MLO interacts with CaM in nonchallenged barley epidermal cells. (A–C) Barley leaf epidermal cells were cobombarded with fluorescently tagged MLO (A) and CaM (B) and analyzed by confocal microscopy. The white arrowhead in A marks the position of focally accumulated MLO-YFP at an attempted fungal entry site. N, nucleus. Note that the images shown are 3D reconstructions from individual image stacks. (Scale bar, 20 μm.) (D) FRET-APB analysis of the interaction between fluorescently tagged MLO and CaM. Mean FRET efficiencies (black bars) and background FRET (white bars) ± SD from 50–100 sample sites are shown. MLO is depicted by its serpentine structure, CaM is a purple circle, and CFP and YFP fluorophores are cyan and yellow ribbon models, respectively. Red dots in the C-terminal tail of MLO symbolize the W423R and L420R/W423R amino acid substitutions in the CaMBD domain. (E–J) Pseudocolored fluorescence lifetime (FRET-FLIM) images of barley epidermal cells expressing combinations of CFP, YFP, and fluorescently tagged MLO and CaM forms.
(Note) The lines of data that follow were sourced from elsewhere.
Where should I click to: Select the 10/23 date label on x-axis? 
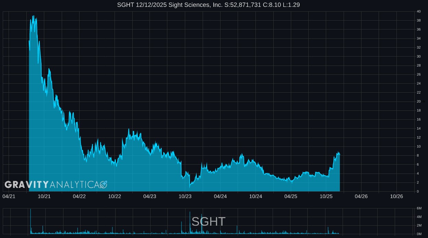coord(185,197)
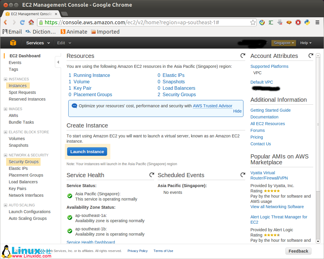Hide the Trusted Advisor notification
The image size is (324, 259).
(237, 111)
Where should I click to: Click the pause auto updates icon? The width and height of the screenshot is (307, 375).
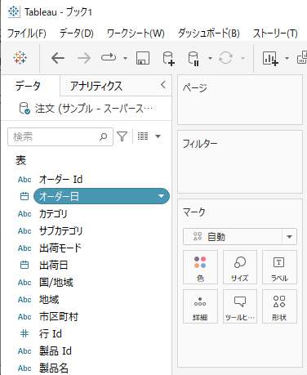point(194,58)
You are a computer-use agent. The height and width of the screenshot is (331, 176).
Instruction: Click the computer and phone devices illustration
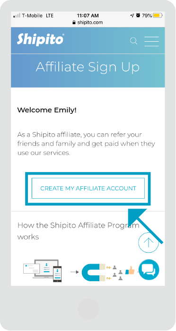43,271
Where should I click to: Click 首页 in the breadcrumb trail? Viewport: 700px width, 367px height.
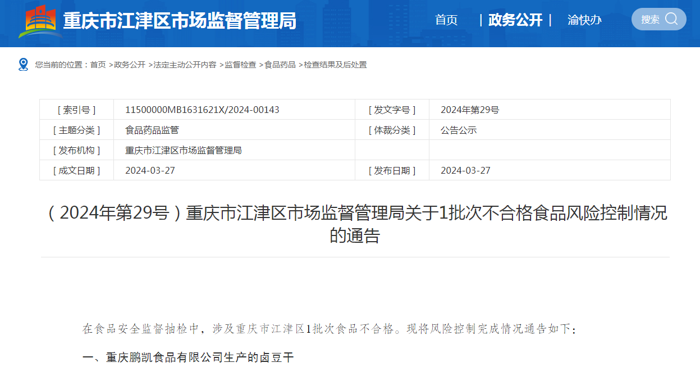point(98,65)
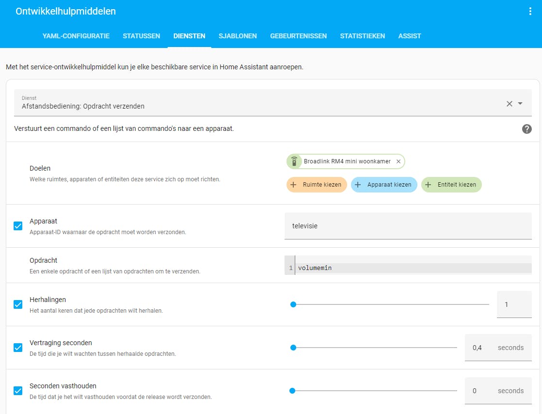Open the three-dot overflow menu

(x=530, y=12)
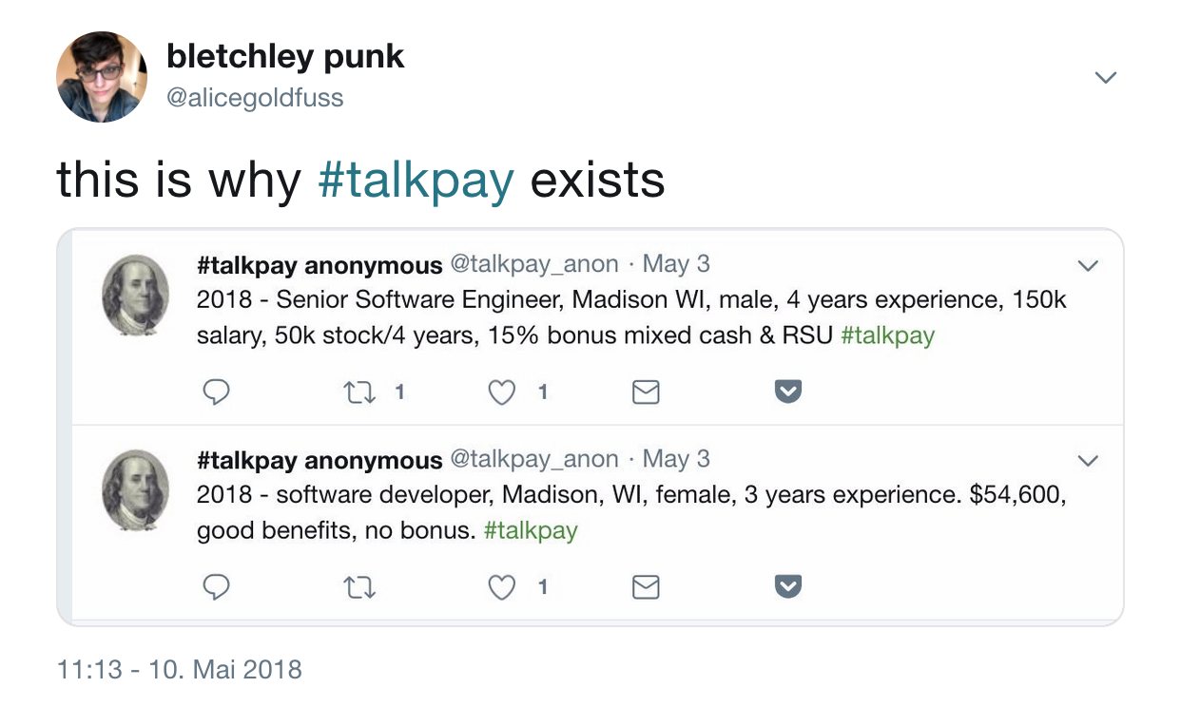Retweet the female software developer tweet

[x=360, y=587]
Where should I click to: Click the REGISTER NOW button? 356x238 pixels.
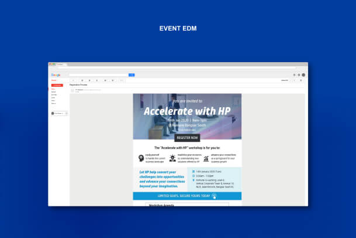click(187, 138)
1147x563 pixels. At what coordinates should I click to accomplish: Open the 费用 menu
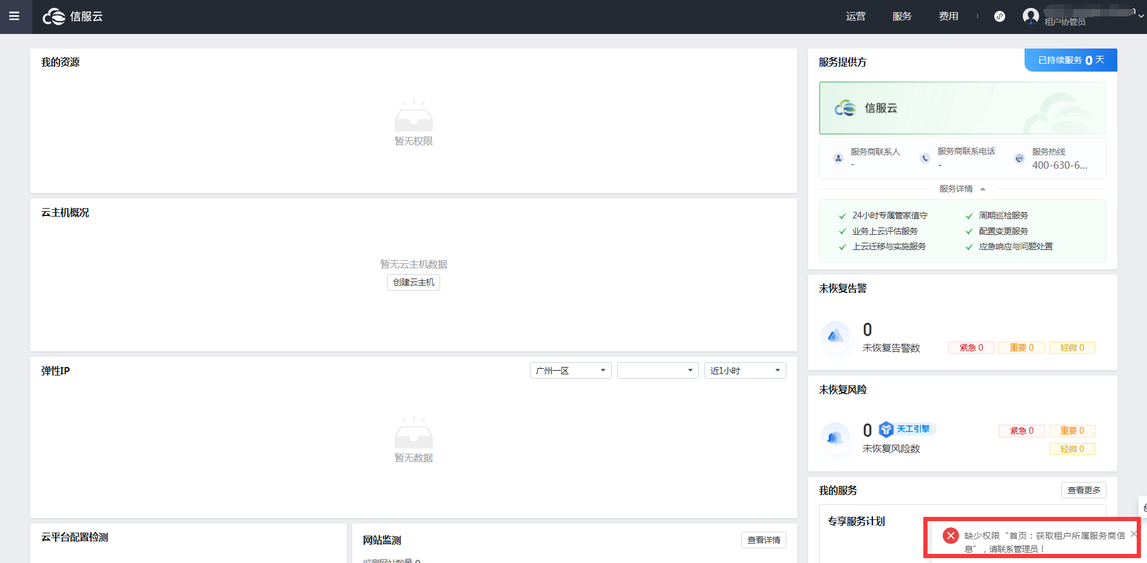coord(948,16)
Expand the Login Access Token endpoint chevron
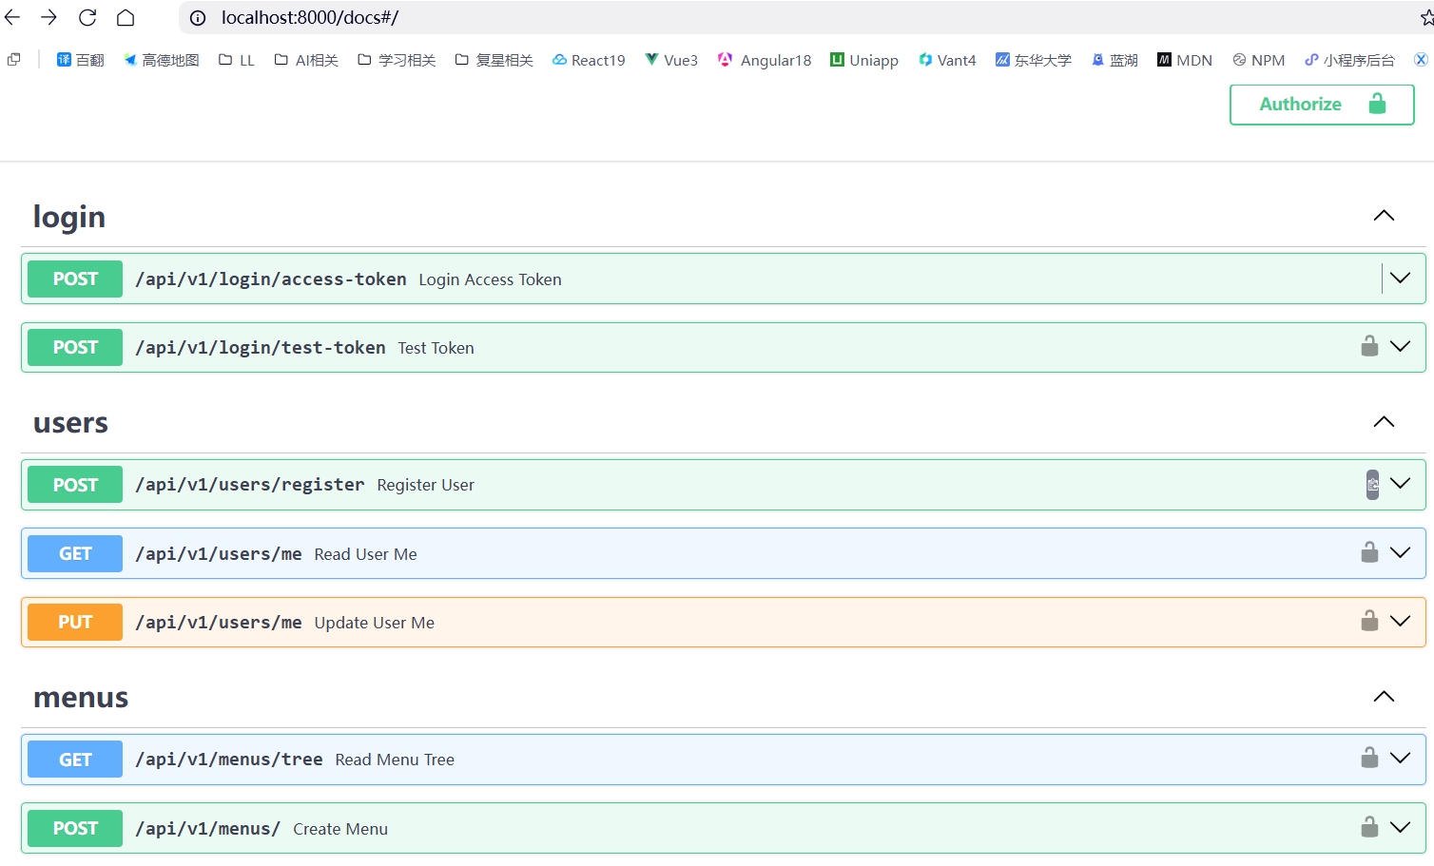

The bar at the top displays the scale of CFP donor fluorescence lifetimes in pseudocolors from blue (2.5 ns, no interaction) to red (0.0 ns, very strong interaction). (Scale bar, 20 μm.)

Fig. 4.

Whole-cell FRET efficiency between MLO and CaM increases coincident with pathogen entry. (A) Barley epidermal cells coexpressing MLO-YFP and CFP-CaM were challenged with Bgh conidia. FRET was quantified in nonchallenged cells (first column), 4–12 (second column), 14–24 (third column), and 24–36 (fourth column) hpi by using FRET-APB. (B) Barley epidermal cells coexpressing MLO-YFP and CFP-CaM were challenged with barley (Bgh) or wheat (Bgt) powdery mildew conidiospores. FRET was quantified by using APB at 14–24 hpi. In addition to wild-type MLO, single amino acid substitution mutants MLO-10 (second column) and MLO-29 (third column) were tested. Mean FRET efficiencies (black bars) and background FRET (white bars) ± SD from 50–100 sample sites are shown. The stage of fungal development is schematically depicted above the columns. MLO-YFP and CFP-CaM are schematically indicated below the graph as shown in Fig. 3D.